What next for Turkey’s “Occupy Gezi” protesters?
Istanbul’s Taksim Square is calm after weeks of anti-government protests.
The demonstrations continue, sporadically, but it appears that the protesters are asking themselves: what is the next step?
Time will tell. For the moment here are two articles where I attempt to delve into some of the impact the protests might have.
Despite smothering government pressure, critics of Turkish Prime Minister Recep Tayyip Erdoğan are finding new ways to make their voices heard.
Many say their goal now is to channel the energy of the Occupy Gezi protests into a wider opposition movement, with an aim of mounting opposition to Erdoğan’s ruling Justice and Development Party (AKP) in local elections in 2014 and parliamentary elections in 2015, but without joining arms with any existing political force.
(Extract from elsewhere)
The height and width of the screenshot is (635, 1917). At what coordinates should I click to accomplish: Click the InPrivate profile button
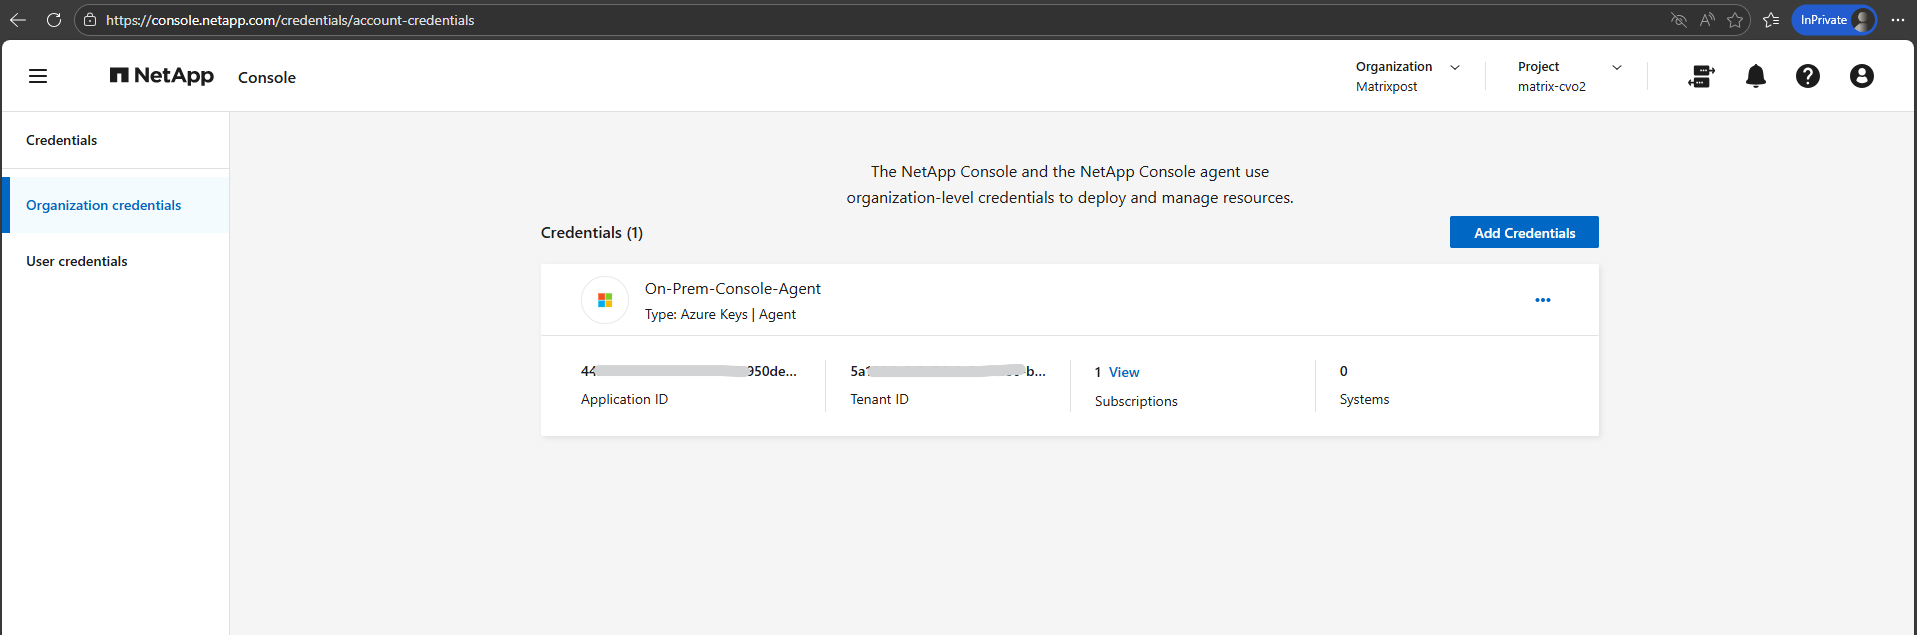pyautogui.click(x=1833, y=20)
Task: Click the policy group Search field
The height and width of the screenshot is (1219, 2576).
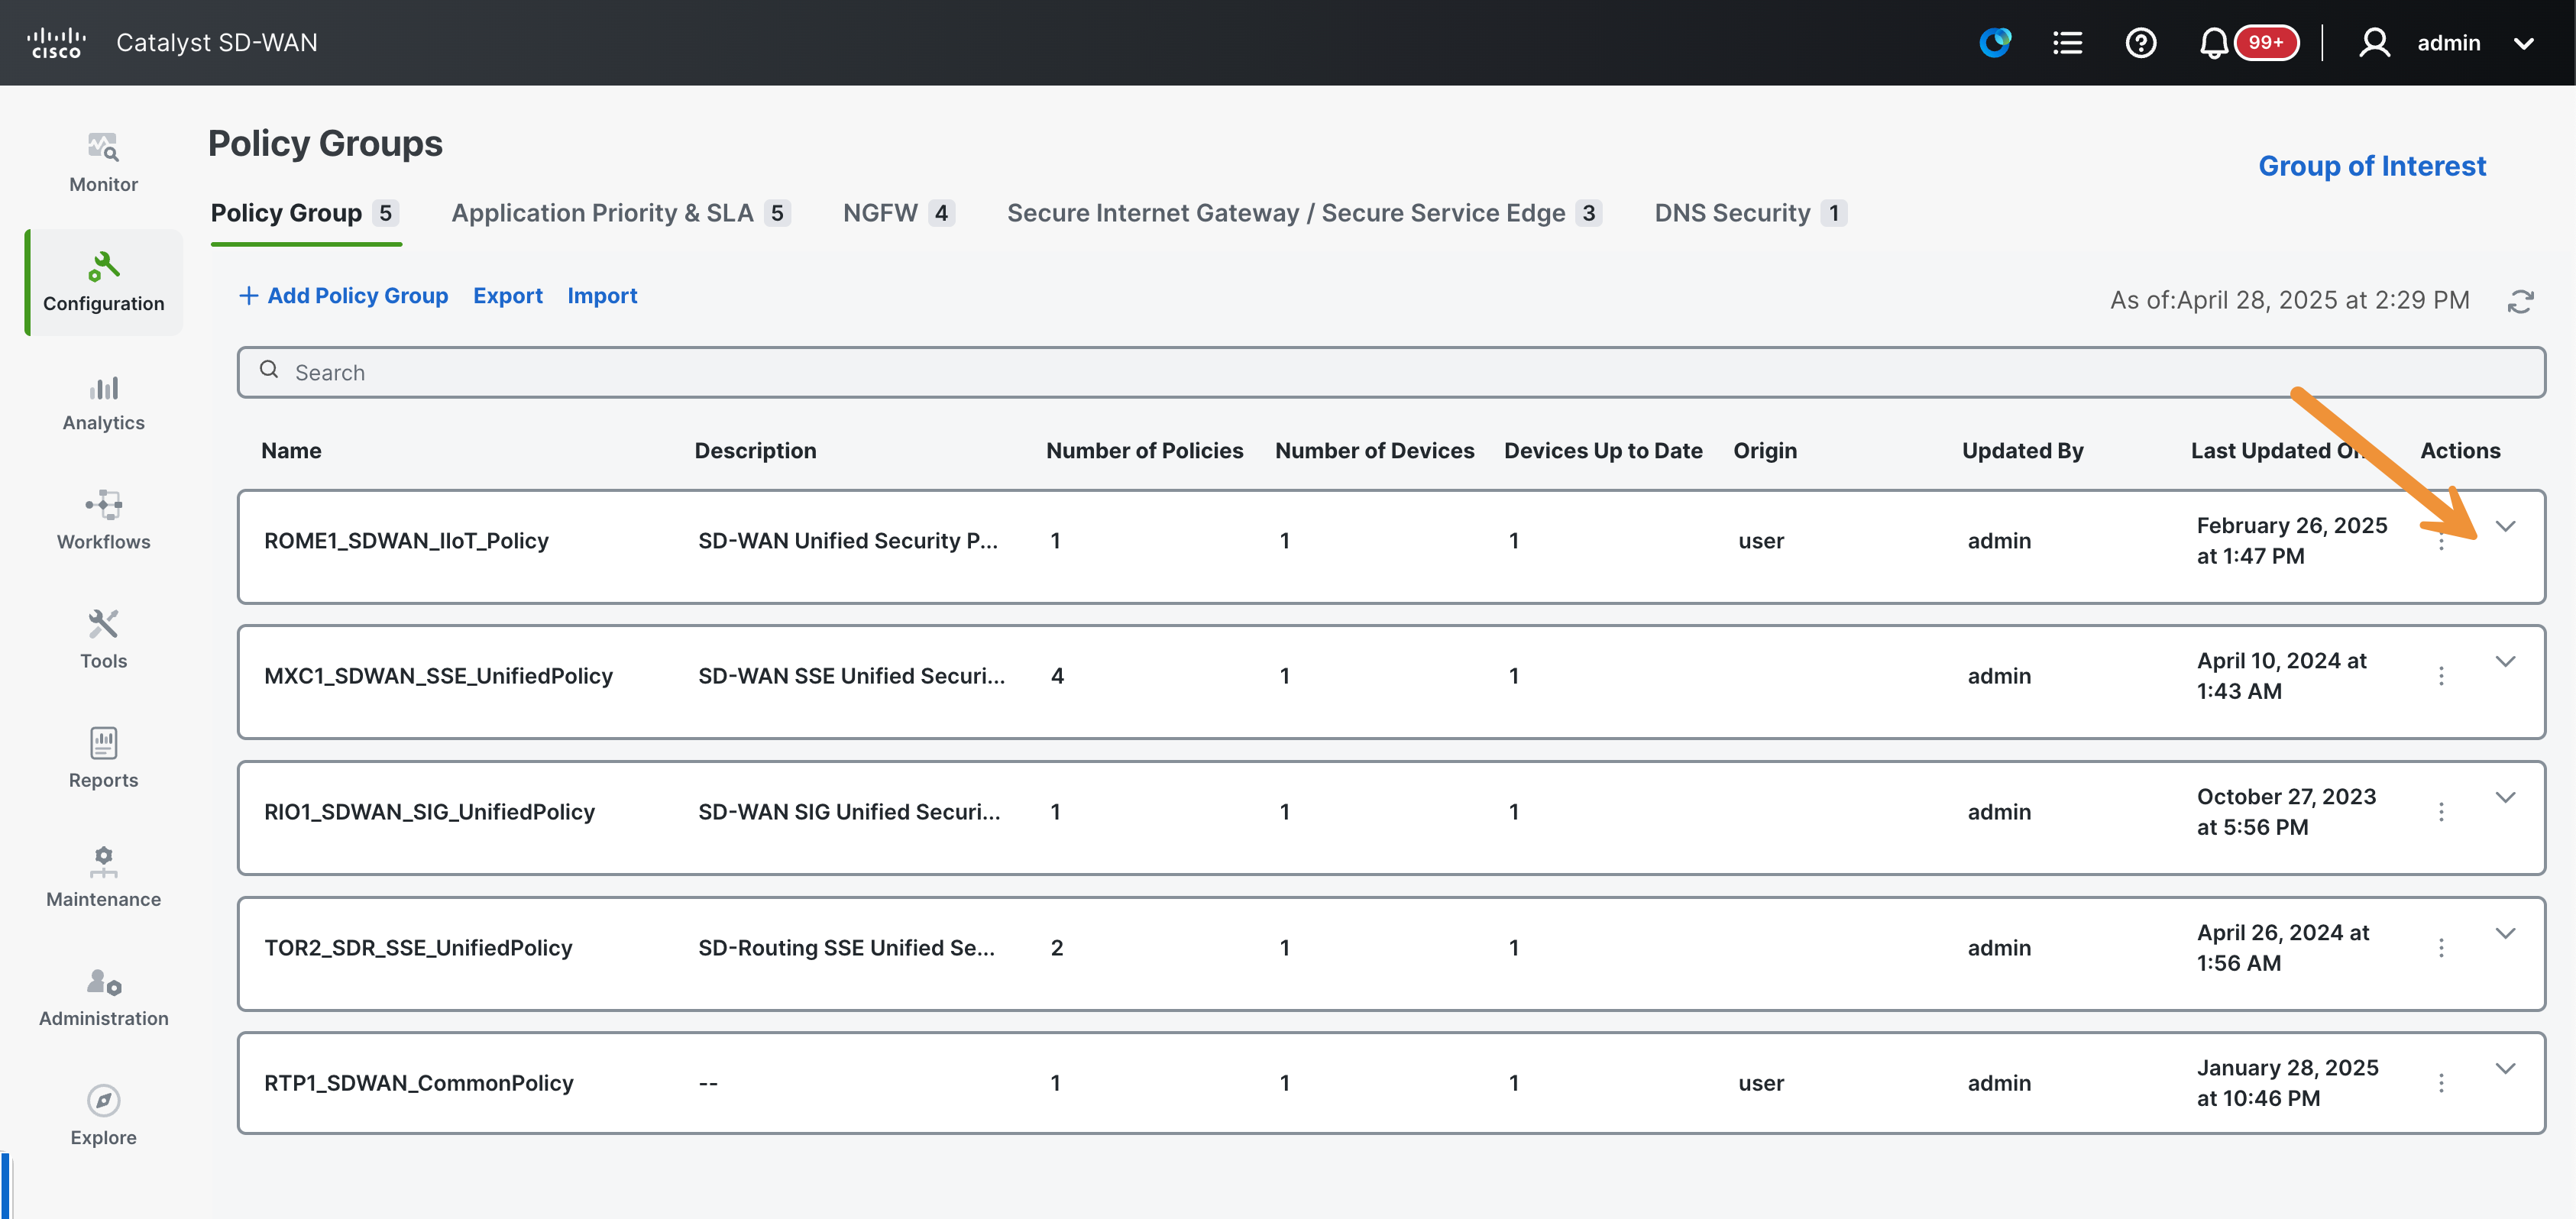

Or resorting to violence.
This second article is centered largely on Turkey’s Prime Minister Recep Tayyip Erdogan, who is the focus of the protesters’ anger.
In response, it appears that Erdogan has chosen an inward-looking policy, as local and presidential elections approach next year.
While at the start of the demonstrations, various AKP officials appeared willing to compromise with the protesters, they have now closed ranks around Erdogan.
If there is internal debate within the AKP about the divisive response to the protests, it is only happening on a personal basis.
“His party members are not in a state of debating anything now. They are on a war footing,” Candar said.